As Jews across the world struggle to comprehend the evil and barbaric nature of Hamas’s attacks against our people, our family members, our friends, and loved ones - we find ourselves languishing in hopelessness and pain. Life can confront us in ways we never thought possible. Sometimes it can fill us with fear and consume us in agony. It can bring us to our knees. It is in these moments that we must lift each other up. Link arms. We must sing songs of inspiration. We must persevere.
Many Jews just completed celebrating the 7-holiday of Sukkot ("Feast of Tabernacles”). It is a festive time for Jews worldwide. Jews across the world travel to Israel to celebrate in their Holy Land. We spend much of the holiday in a temporary dwelling that we build outside our homes called a Sukkah. The Sukkah is meant to commemorate the biblical account of the Israelites' 40-year desert journey surrounded by a protective cloud. It is a place of joy, music, song, dance, and spiritual connection.
I always love the holiday of Sukkot, but this year’s holiday felt particularly meaningful. I entered the stretch of the Jewish High Holidays that began with Rosh Hashana (Jewish New Year) having just gone through the most challenging periods of my career in the prior 18 months. By summer’s end I nearly hit my limit of mental endurance. However, as the first days of Sukkot arrived, I had gone through a transformation of mindfulness and spirituality that allowed me to let go of the fear, anxiety, and dread generated by my company’s challenges. I approached the end of Sukkot feeling free, peaceful, and accepting.
This year, the Sukkah became a special tool in my spiritual pursuit. As someone who often struggles with religious practices and their meanings, I have not always been able to connect with symbolism and rituals. However, this year my Sukkah became a prime point of connection that helped cement my spiritual progress. Over the first five days of the holiday I spent as much time inside of a Sukkah as I could find - meals with family & friends, parties, songs and music, meditation, work - all enjoyed in the Sukkah’s shade.
The 5th night of Sukkot brought new forms of festivities. I joined our synagogue at their “Simchat Beit Hashoeva” (A large communal Sukkah party). While the crowd wasn’t huge, the theatrics still seemed spectacular. Children sat in awe outside the Sukkah as fire jugglers flipped their flaming sticks high into the air. Inside the Sukkah, food and drink sprawled over the center tables. On the chairs lining the plywood walls sat djembes, tambourines, Cajons, and percussion instruments waiting to be played by joyous hands.
As the fire show ended, people gathered in the Sukkah for a community drum circle. A group of kids and adults eventually found a hypnotic rhythm that thumped with sanctity and unity (although not always tempo). When things died down and only a few people remained, I grabbed my acoustic guitar and began to play the chords to a song that our Rabbi, Rabbi Ari Hart, spoke about in his Yom Kippur sermon a week prior. As I played, Rav Ari began to sing the words.

## EXERCISE PROMPT
Carry on the essay about celebrating Sukkot, starting right after its final sentence. The lines after this essay come from a separate source.

## DATASET SECTION
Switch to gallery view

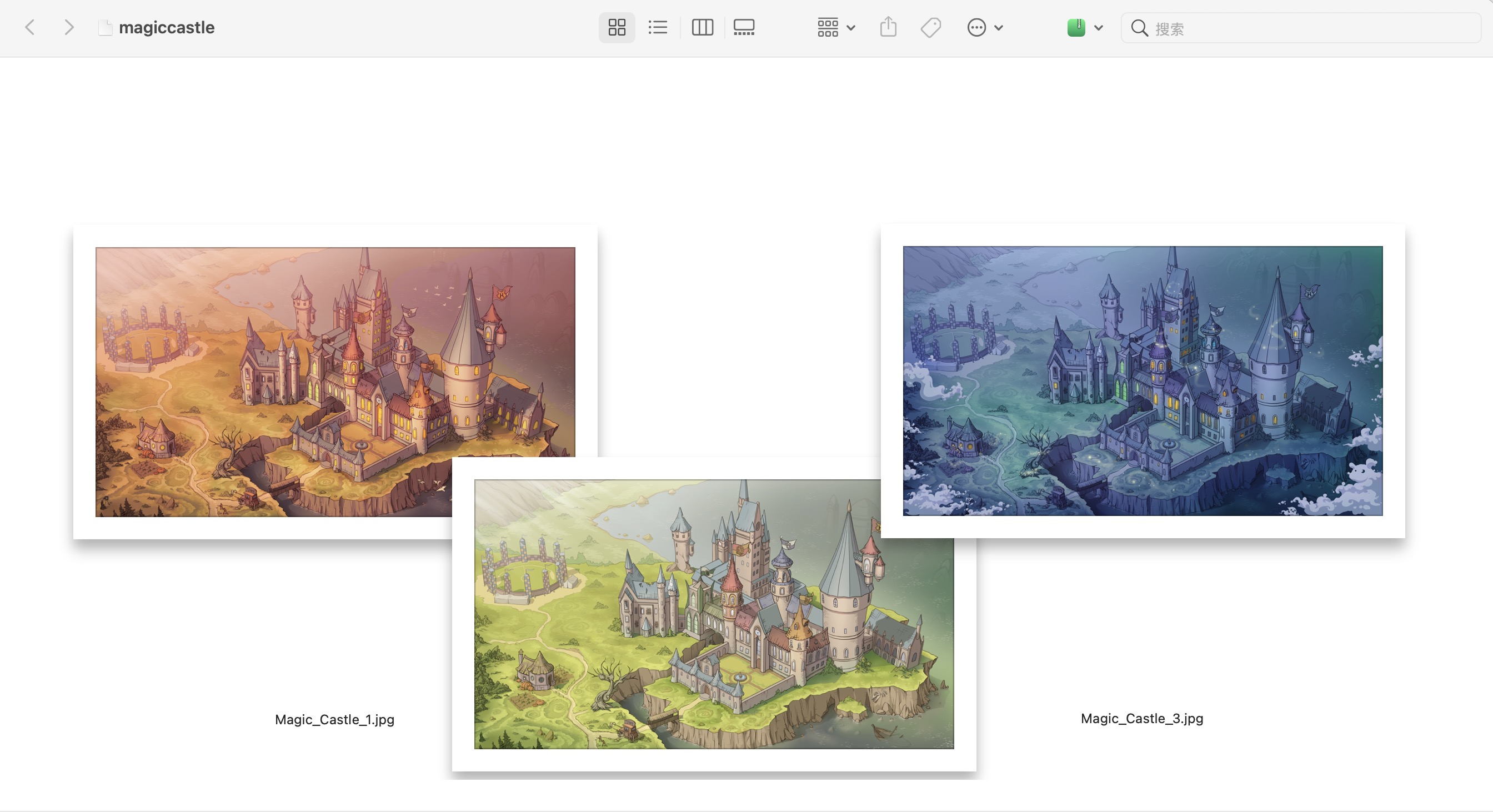[x=744, y=27]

## WRITTEN RESPONSE
In Hebrew (transliteration):
Kol ha'olam kulo
Gesher tzar me'od
Veha'ikar lo lifached k'lal.
Translation:
The whole world
Is a very narrow bridge
and the main thing is to have no fear at all
In his Yom Kippur sermon, Rav Ari explained that this song came from the teachings of a famous hassid, Rabbi Nachman of Breslov (1700’s). Rav Ari told the congregation about the turnaround it inspired 50 years earlier in Israel’s Yom Kippur War. Surrounded and cornered by a surprise invasion from neighboring Arab countries launched on the holiest day of the Jewish year, the army had all but lost hope. All but lost everything. As they faced their imminent demise, a soldier played the song Gesher Tzar Me’od on the military radio stations. The words of this song came through the airwaves and moved them to endure, giving them the strength and courage to fight on. Eventually, the army rose up and defeated those that sought to vanquish them.
This song has become a symbol of unity, resilience, and hope for Israel. Rav Ari spoke to the community about the uncertainty we all face in our lives - here in America as we face the political, economic, and social uncertainties of the present - and abroad as Israel struggled through its own political upheaval and growing existential threats, and even in our own lives as people confront personal challenges that often seem too great to overcome. He made clear the power of a song. Then, as a community, we sang together.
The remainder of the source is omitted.